A possible architecture is sketched in Figure 1.
Figure 1: Layers of an MPJ reference implementation
The bottom level, process creation and monitoring, incorporates initial negotiation with the MPJ daemon, and low-level services provided by this daemon, including clean termination and routing of output streams. The daemon invokes the MPJSlave class in a new JVM. MPJSlave is responsible for downloading the user's application and starting that application. It may also directly invoke routines to initialize the message-passing layer. Overall, what this bottom layer provides to the next layer is a reliable group of processes with user code installed. It may also provide some mechanisms--presumably RMI-based (we assume that the whole of the bottom layer is built on RMI)--for global synchronization and broadcasting simple information like server port numbers.
The next layer manages low-level socket connections. It establishes all-to-all TCP socket connections between the hosts.

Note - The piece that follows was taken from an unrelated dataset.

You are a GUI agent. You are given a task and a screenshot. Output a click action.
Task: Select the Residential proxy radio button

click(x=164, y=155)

The idea of an ``MPJ device'' level is modelled on the abstract device interface of MPICH. A minimal API includes non-blocking standard-mode send and receive operations (analogous to MPI_ISEND and MPI_IRECV, and various wait operations--at least operations equivalent to MPI_WAITANY and MPI_TESTANY). All other point-to-point communication modes can be implemented correctly and with reasonable efficiency on top of this minimal set. Unlike the MPICH device level, we do not incorporate direct support for groups, communicators and (necessarily) datatypes at this level (but we do assume support for message contexts). Message buffers will probably be byte arrays. The device level is intended to be implemented on socket send and recv operations, using standard Java threads and synchronization methods to achieve its richer semantics.

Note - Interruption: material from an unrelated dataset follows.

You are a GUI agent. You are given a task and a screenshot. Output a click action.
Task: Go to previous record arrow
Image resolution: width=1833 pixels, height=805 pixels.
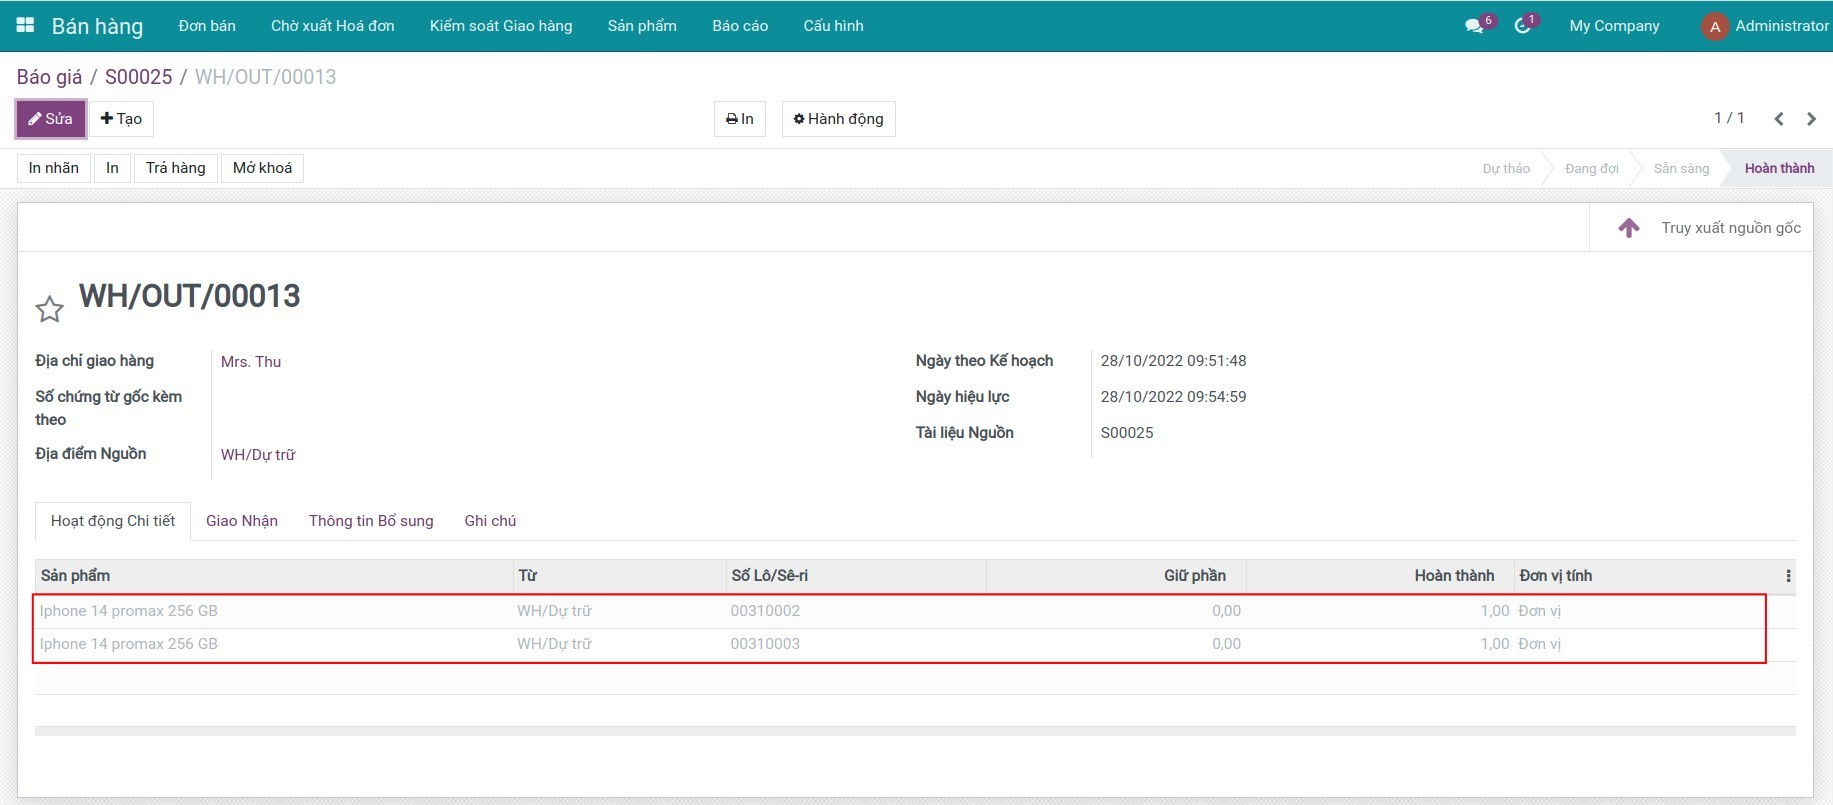[x=1779, y=119]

The next layer is base-level MPJ, which includes point-to-point communications, communicators, groups, datatypes and environmental management. On top of this are higher-level MPJ operations including the collective operations. We anticipate that much of this code can be implemented by fairly direct transcription of the src subdirectories in the MPICH release--the parts of the MPICH implementation above the abstract device level.